Pertanyaan:
Saya IS, saya memiliki rumah atas peninggalan orang tua dan sudah sekian lama tidak ada status kepemilikan, keabsahan apa yang menjadi dasar kepemilikan atas rumah yang saya tinggali?
Jawaban:
Baik, terimakasih untuk saudara IS atas pertanyaannya. Bukti kepemilikan tanah harus tertuang dalam sertifikat yang dikeluarkan oleh BPN. Undang-Undang Nomor 5 Tahun 1960 tentang Peraturan Dasar Pokok-Pokok Agraria yang selanjutnya disebut sebagai Undang Undang Pokok Agraria (UUPA), pun membedakan antara hak milik, hak guna usaha, hak guna bangunan, hak pakai dan hak sewa untuk bangunan sebagai berikut:
Hak Milik
Berdasarkan Pasal 20 ayat (1), bahwa yang dimaksud dengan “Hak milik adalah hak turun-temurun, terkuat dan terpenuh yang dapat dipunyai orang atas tanah, dengan mengingat ketentuan dalam Pasal 6.” Kata “turun-temurun” dapat diartikan sebagai hak yang bisa diturunkan kepada ahli waris, terkuat dalam hubungannya dengan hak atas tanah yang lain, dan terpenuh dalam hal kewenangan yang dimiliki pemegang haknya. Menurut Pasal 16 ayat (1) huruf a UUPA salah satu hak atas tanah yang diakui adalah hak milik.
Hak guna-usaha
Berdasarkan Pasal 28 ayat (1), “Hak guna-usaha adalah hak untuk mengusahakan tanah yang dikuasai langsung oleh Negara, dalam jangka waktu sebagaimana tersebut dalam pasal 29, guna perusahaan pertanian, perikanan atau peternakan”
Hak guna-bangunan
Sesuai Pasal 35 ayat (1), “Hak guna-bangunan adalah hak untuk mendirikan dan mempunyai bangunan-bangunan atas tanah yang bukan miliknya sendiri, dengan jangka waktu paling lama 30 tahun”.
Hak pakai
Menurut Pasal 41 ayat (1), “Hak pakai adalah hak untuk menggunakan dan/atau memungut hasil dari tanah yang dikuasai langsung oleh Negara atau tanah milik orang lain, yang memberi wewenang dan kewajiban yang ditentukan dalam keputusan pemberiannya oleh pejabat yang berwenang memberikannya atau dalam perjanjian dengan pemilik tanahnya, yang bukan perjanjian sewa-menyewa atau perjanjian pengolahan tanah, segala sesuatu asal tidak bertentangan dengan jiwa dan ketentuan-ketentuan Undang-undang ini”.
Hak sewa untuk bangunan
Sebagaimana Pasal 44 ayat (1), “Seseorang atau suatu badan hukum mempunyai hak sewa atas tanah, apabila ia berhak mempergunakan tanah-milik orang lain untuk keperluan bangunan, dengan membayar kepada pemiliknya sejumlah uang sebagai sewa”. Selanjutnya, Pasal (2), menjelaskan bahwa “Pembayaran uang sewa dapat dilakukan: a) satu kali atau pada tiap-tiap waktu tertentu; dan b) sebelum atau sesudah tanahnya dipergunakan.

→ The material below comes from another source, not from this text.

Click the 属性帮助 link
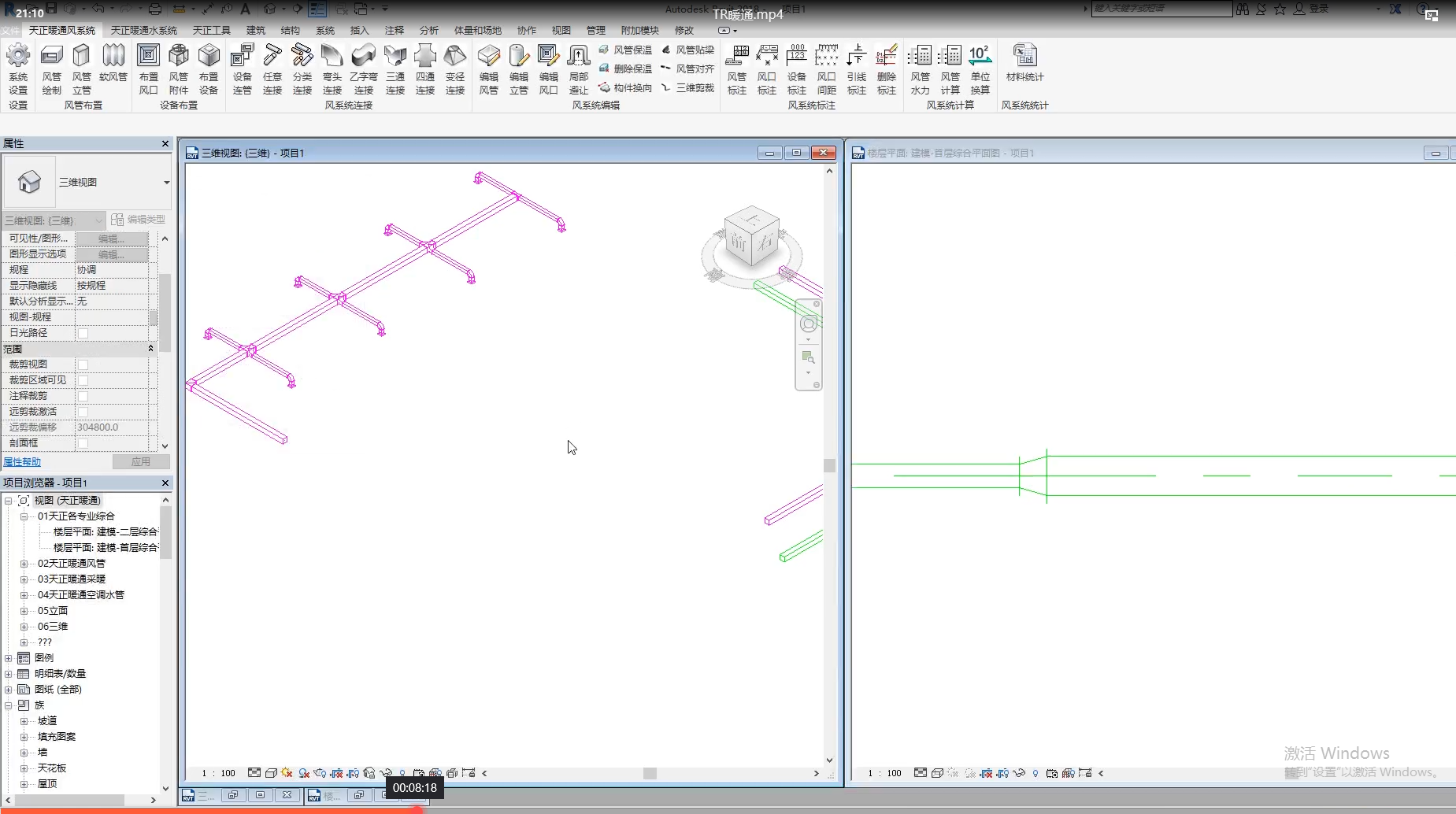(x=22, y=462)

Lalu, bagaimana jika terjadi dilema antara kepemilikan tanah dan kepemilikan bangunan?
Manusia dan tanah tentunya mempunyai hubungan yang erat. Selain untuk kepentingan sendiri, tanah juga dibutuhkan untuk kepentingan yang lebih luas. Tak hanya itu, asas pemisahan horizontal yang masih digunakan, kerapkali menjadi salah satu kelemahan sistem hukum pertanahan nasional di Indonesia. Tak jarang hal ini memicu sengketa pada akhirnya. Asas horizontal ini memiliki arti bahwa antara pemilik tanah dengan pemilik bangunan terletak pada dua pihak yang berbeda. Hal ini juga sebagaimana yang tertera dalam Pasal 44 ayat (1) UUPA, yang berbunyi:
“Seorang atau badan hukum mempunyai hak sewa atas tanah, apabila ia berhak menggunakan tanah milik orang lain untuk keperluan bangunan, dengan membayar kepada pemiliknya, sejumlah uang sewa”

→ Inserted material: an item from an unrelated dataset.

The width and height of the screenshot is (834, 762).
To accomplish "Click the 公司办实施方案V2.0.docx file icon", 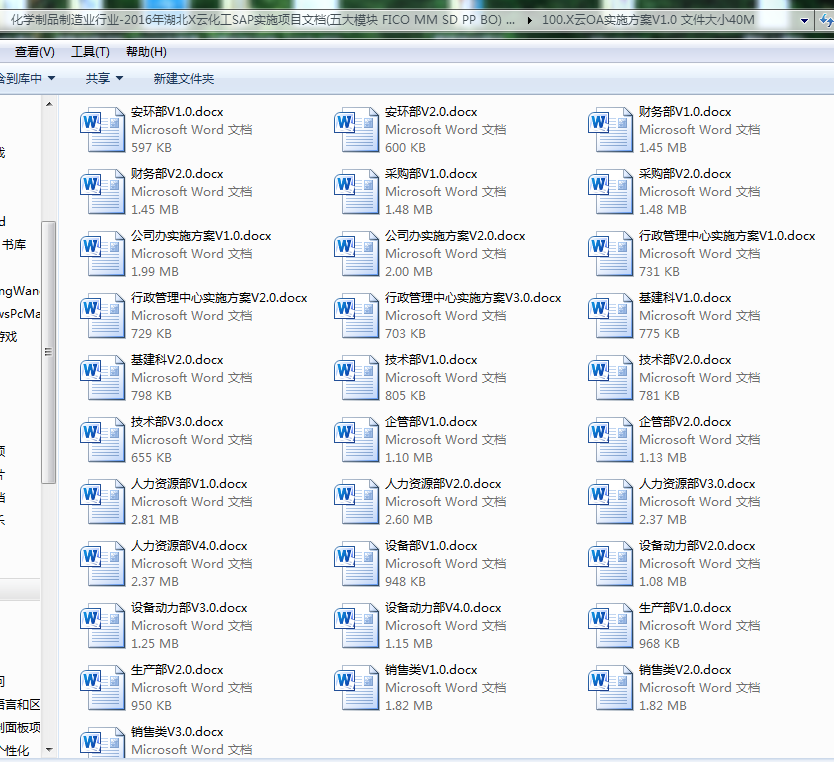I will pos(358,254).
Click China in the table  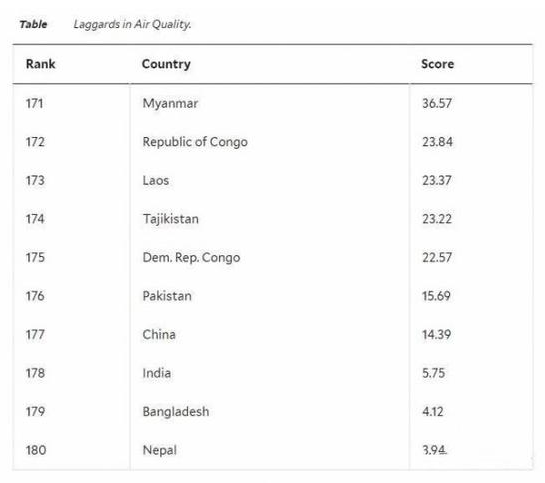(x=159, y=335)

Untuk hak sewa bangunan, terdapat pemisahan secara horizontal antara kepemilikan tanah dengan kepemilikan bangunan yang ada diatasnya, ini berarti bahwa tanah tersebut adalah milik pemilik tanah, sedangkan bangunannya adalah milik dari penyewa tanah.
Jika kita melihat sejarah, pada saat masyarakat adat mendirikan suatu rumah, teknik pembangunan yang digunakan seringkali bersifat bongkar pasang atau dikenal juga dengan istilah “know down”. Hal ini dilakukan guna menyesuaikan kebutuhan masyarakat pada saat itu. Tentunya, pembangunan ini masih sangat sederhana dan dapat dibongkar sewaktu-waktu untuk kemudian dipindahkan dan dirakit ulang ke tempat yang baru secara nomaden. Lalu, bagaimana jika diakaitkan dengan kondisi pada saat ini yang menggunakan teknik bangunan secara permanen (terbuat dari beton, tulang besi, dan bata)? Berdasarkan asas pemisahan horizontal ini, ada kemungkinan dalam satu bidang tanah yang sama memiliki beberapa hak kepemilikan atas tanah secara bersamaan.
Intisari Jawaban:
Secara legal, yang menjadi dasar keabsahan legalitas kepemilikan suatu objek tanah atau bangunan adalah Sertifikat Hak Milik (SHM) yang merupakan bukti terkuat dan terpenuh yang dapat dipunyai orang atas tanah sebagaimana yang diatur dalam Pasal 20 Ayat (1) UUPA. Hal ini juga dikuatkan oleh Pasal 32 Ayat (1) PP No. 24 Tahun 1997 yang menjelaskan:
“Sertifikat merupakan surat tanda bukti hak yang berlaku sebagai alat pembuktian yang kuat mengenai data fisik dan data yuridis yang termuat di dalamnya, sepanjang data fisik dan data yuridis tersebut sesuai dengan data yang ada dalam surat ukur dan buku tanah hak yang bersangkutan”. (*)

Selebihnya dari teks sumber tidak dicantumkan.